----- Given records

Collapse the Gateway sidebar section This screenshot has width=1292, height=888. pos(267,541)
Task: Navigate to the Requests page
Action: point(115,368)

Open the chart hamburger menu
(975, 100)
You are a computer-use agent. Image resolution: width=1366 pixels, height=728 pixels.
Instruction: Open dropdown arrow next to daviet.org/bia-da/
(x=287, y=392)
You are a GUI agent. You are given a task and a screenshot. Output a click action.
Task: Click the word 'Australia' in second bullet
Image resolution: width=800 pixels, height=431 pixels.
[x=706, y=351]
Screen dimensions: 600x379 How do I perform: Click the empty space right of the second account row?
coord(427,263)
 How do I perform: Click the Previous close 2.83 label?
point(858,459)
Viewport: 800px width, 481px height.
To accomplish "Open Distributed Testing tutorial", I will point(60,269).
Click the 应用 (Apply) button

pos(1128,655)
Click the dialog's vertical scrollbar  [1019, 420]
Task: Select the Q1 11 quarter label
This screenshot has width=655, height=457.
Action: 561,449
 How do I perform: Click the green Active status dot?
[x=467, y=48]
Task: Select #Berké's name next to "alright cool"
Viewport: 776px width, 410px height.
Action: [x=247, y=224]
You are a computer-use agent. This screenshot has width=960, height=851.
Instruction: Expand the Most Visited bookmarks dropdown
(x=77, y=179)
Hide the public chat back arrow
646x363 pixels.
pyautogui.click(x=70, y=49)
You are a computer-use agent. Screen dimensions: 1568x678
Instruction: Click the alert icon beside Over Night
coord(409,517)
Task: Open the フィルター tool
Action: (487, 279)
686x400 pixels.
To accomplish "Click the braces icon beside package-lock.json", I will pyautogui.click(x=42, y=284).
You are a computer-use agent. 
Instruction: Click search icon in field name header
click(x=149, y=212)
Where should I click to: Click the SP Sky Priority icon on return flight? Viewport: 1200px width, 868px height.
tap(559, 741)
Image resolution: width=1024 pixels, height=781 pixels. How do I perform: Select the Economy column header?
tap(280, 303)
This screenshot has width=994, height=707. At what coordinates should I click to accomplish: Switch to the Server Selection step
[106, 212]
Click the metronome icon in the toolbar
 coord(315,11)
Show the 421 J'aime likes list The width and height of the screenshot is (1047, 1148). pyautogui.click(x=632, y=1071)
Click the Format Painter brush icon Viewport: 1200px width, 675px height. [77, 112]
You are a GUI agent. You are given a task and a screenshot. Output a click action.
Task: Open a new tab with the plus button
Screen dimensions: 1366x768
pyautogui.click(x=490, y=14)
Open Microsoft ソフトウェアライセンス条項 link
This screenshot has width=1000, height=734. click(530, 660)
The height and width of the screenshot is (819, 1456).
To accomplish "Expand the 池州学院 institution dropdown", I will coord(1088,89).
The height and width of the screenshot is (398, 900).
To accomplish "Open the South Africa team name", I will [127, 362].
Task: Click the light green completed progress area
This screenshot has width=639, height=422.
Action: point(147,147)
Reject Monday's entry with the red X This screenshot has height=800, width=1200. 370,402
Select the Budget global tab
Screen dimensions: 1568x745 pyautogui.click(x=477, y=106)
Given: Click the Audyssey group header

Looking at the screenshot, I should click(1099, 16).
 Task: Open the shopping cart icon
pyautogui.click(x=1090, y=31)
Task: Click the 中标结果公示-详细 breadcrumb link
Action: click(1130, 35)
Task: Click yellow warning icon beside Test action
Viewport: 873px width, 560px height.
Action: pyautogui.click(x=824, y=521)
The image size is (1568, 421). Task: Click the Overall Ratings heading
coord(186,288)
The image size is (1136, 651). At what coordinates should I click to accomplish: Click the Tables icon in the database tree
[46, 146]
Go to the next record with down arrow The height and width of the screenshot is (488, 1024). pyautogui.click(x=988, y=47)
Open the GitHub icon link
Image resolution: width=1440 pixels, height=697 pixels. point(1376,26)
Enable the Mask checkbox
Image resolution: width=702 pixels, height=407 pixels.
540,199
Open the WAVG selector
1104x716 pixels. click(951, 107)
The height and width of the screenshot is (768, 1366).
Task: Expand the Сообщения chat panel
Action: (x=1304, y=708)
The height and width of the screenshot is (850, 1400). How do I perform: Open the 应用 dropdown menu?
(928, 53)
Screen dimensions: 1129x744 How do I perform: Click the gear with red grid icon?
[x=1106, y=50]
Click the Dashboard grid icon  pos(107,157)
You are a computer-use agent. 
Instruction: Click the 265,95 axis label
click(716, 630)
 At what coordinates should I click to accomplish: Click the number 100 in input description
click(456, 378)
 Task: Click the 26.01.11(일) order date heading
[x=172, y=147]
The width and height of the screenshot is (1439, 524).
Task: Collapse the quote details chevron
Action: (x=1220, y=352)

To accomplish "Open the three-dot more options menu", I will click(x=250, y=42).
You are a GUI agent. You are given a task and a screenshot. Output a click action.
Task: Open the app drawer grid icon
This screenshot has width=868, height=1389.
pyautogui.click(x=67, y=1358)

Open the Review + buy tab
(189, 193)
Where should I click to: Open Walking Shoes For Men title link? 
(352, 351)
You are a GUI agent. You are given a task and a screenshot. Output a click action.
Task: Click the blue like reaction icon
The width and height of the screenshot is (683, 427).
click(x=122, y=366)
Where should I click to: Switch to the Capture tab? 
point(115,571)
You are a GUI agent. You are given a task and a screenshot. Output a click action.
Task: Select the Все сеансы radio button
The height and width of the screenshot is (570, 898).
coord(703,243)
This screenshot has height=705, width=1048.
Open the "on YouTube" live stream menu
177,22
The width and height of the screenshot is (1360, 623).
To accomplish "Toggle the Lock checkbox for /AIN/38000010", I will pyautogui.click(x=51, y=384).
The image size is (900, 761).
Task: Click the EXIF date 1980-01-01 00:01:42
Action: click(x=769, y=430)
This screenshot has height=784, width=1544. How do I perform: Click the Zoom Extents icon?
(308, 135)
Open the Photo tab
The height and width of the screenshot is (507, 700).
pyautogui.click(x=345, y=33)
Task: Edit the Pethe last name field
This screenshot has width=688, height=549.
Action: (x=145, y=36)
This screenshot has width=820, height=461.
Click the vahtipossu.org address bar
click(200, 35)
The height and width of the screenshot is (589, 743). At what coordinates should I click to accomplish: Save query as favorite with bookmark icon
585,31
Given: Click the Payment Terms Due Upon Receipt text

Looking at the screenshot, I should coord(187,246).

----------

(Problem statement):
The answer is the run of lines above from the line containing "Click the metronome icon in the toolbar" through the line containing "Click the Format", copied exactly and alone.

(Worked solution):
Click the metronome icon in the toolbar
 coord(315,11)
Show the 421 J'aime likes list The width and height of the screenshot is (1047, 1148). pyautogui.click(x=632, y=1071)
Click the Format Painter brush icon Viewport: 1200px width, 675px height. [77, 112]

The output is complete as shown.